Directive: Starting at the line that contains "Task: Click the video progress bar" and stopping after the line that contains "(x=920, y=310)", change "green" to "gray" in the items. Return only those lines, with nothing else altered.
+ + + +
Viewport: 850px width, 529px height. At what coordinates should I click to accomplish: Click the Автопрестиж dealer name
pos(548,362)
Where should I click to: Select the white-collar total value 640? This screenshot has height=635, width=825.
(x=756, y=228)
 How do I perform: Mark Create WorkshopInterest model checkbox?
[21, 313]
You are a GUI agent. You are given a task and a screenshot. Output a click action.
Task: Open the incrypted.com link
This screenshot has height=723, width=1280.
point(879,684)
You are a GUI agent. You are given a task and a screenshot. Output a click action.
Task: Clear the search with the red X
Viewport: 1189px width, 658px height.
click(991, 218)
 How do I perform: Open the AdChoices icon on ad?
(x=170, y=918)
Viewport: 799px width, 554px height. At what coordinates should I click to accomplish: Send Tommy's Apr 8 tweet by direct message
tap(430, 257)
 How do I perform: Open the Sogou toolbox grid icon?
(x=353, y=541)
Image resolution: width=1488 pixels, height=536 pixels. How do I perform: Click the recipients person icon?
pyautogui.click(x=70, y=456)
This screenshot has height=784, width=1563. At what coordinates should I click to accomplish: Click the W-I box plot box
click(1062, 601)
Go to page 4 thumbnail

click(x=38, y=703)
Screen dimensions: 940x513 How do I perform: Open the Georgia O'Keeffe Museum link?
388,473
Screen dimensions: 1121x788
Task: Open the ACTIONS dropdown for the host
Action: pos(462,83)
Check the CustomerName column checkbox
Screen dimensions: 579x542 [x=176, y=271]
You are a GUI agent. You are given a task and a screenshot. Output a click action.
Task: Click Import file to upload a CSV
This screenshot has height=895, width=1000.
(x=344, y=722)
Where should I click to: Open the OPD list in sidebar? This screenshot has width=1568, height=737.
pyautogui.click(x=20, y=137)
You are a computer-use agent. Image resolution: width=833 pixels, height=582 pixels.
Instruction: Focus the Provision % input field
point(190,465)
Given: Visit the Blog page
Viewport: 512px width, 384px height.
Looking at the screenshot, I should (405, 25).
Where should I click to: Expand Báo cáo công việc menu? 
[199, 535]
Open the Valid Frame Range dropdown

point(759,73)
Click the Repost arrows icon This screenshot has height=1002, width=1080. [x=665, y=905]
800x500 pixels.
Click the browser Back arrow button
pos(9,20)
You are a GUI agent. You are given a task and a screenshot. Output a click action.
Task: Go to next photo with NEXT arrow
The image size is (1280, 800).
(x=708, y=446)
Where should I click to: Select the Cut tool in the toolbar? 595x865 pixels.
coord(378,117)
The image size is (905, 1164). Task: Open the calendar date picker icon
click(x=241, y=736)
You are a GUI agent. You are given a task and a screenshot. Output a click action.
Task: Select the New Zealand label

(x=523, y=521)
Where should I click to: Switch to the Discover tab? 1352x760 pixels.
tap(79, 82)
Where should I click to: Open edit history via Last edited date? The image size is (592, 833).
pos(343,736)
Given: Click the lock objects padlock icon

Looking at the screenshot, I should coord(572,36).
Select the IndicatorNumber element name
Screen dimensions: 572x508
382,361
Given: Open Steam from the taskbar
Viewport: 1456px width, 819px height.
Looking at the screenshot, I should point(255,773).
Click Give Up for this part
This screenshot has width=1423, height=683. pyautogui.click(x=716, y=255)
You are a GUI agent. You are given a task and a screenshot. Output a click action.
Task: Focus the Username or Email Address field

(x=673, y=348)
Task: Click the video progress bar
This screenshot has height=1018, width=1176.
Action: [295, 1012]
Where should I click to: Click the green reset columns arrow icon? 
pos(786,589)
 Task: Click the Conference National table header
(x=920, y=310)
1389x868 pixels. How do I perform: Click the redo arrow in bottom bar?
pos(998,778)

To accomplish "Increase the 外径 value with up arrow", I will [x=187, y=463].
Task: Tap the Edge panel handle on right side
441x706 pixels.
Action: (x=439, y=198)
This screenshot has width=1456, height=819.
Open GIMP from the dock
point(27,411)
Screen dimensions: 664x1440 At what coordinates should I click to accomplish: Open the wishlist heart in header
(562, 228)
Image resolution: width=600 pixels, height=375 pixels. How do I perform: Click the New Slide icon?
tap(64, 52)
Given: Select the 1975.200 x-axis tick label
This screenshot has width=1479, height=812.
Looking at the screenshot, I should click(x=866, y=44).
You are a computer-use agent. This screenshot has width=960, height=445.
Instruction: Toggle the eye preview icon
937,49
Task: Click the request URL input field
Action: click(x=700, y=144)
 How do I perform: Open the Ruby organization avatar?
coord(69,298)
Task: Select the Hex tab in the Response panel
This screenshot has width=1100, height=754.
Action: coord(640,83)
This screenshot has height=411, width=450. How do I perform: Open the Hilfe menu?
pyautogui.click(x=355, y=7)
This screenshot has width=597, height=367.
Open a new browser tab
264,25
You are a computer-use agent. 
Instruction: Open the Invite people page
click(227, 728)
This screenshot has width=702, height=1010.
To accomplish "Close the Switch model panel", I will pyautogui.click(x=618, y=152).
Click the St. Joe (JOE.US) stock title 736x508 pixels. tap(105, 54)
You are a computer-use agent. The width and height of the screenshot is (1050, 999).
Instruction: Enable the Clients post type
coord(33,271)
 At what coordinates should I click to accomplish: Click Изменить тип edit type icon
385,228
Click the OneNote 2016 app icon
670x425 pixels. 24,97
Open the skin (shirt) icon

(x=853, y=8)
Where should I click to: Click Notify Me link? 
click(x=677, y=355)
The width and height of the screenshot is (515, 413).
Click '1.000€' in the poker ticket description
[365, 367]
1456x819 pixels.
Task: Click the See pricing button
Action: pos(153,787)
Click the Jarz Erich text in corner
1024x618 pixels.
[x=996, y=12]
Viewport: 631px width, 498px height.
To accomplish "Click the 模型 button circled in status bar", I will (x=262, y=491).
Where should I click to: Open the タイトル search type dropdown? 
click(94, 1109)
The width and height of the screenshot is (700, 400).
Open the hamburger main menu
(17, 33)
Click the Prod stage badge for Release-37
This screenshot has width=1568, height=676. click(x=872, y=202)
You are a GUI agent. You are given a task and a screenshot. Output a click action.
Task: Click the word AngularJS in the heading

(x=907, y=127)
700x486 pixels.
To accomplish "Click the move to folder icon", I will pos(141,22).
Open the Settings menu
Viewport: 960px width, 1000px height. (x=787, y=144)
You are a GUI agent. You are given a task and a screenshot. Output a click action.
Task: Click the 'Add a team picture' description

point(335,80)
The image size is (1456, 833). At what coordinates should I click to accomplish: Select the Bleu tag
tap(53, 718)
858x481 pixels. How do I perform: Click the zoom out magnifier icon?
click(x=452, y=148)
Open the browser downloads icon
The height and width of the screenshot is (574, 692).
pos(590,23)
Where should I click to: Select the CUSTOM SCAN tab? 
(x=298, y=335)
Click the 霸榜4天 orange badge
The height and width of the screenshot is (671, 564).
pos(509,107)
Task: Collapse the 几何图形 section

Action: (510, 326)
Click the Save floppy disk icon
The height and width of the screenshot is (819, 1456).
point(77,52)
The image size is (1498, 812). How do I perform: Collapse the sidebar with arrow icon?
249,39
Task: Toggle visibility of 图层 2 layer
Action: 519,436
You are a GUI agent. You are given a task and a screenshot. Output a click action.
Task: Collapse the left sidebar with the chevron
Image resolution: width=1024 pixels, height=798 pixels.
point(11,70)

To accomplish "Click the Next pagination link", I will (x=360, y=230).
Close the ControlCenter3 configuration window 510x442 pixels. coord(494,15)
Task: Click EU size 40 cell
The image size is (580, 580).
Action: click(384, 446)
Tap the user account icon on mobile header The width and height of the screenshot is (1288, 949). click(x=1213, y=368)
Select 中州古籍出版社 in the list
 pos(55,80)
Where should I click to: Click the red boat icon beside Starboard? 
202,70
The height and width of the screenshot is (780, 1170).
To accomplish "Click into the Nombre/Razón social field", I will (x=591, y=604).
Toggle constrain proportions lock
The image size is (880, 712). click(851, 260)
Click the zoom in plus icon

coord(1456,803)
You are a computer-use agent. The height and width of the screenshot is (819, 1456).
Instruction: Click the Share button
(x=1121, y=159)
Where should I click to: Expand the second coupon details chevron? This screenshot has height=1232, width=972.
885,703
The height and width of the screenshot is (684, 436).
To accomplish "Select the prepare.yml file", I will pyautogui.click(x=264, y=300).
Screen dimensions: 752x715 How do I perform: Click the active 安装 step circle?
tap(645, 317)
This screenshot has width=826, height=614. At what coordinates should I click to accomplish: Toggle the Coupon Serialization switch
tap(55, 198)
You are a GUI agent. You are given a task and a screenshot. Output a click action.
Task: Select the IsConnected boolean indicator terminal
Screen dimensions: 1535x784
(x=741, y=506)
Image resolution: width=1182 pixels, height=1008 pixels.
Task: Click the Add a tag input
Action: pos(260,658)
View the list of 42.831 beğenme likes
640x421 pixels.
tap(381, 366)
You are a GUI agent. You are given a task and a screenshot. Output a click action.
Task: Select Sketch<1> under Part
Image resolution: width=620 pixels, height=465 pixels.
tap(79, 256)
+ + + +
Exercise result:
Task: Click the video progress bar
This screenshot has height=1018, width=1176.
Action: [295, 1012]
Where should I click to: Click the gray reset columns arrow icon? 
pos(786,589)
 Task: Click the Conference National table header
(x=920, y=310)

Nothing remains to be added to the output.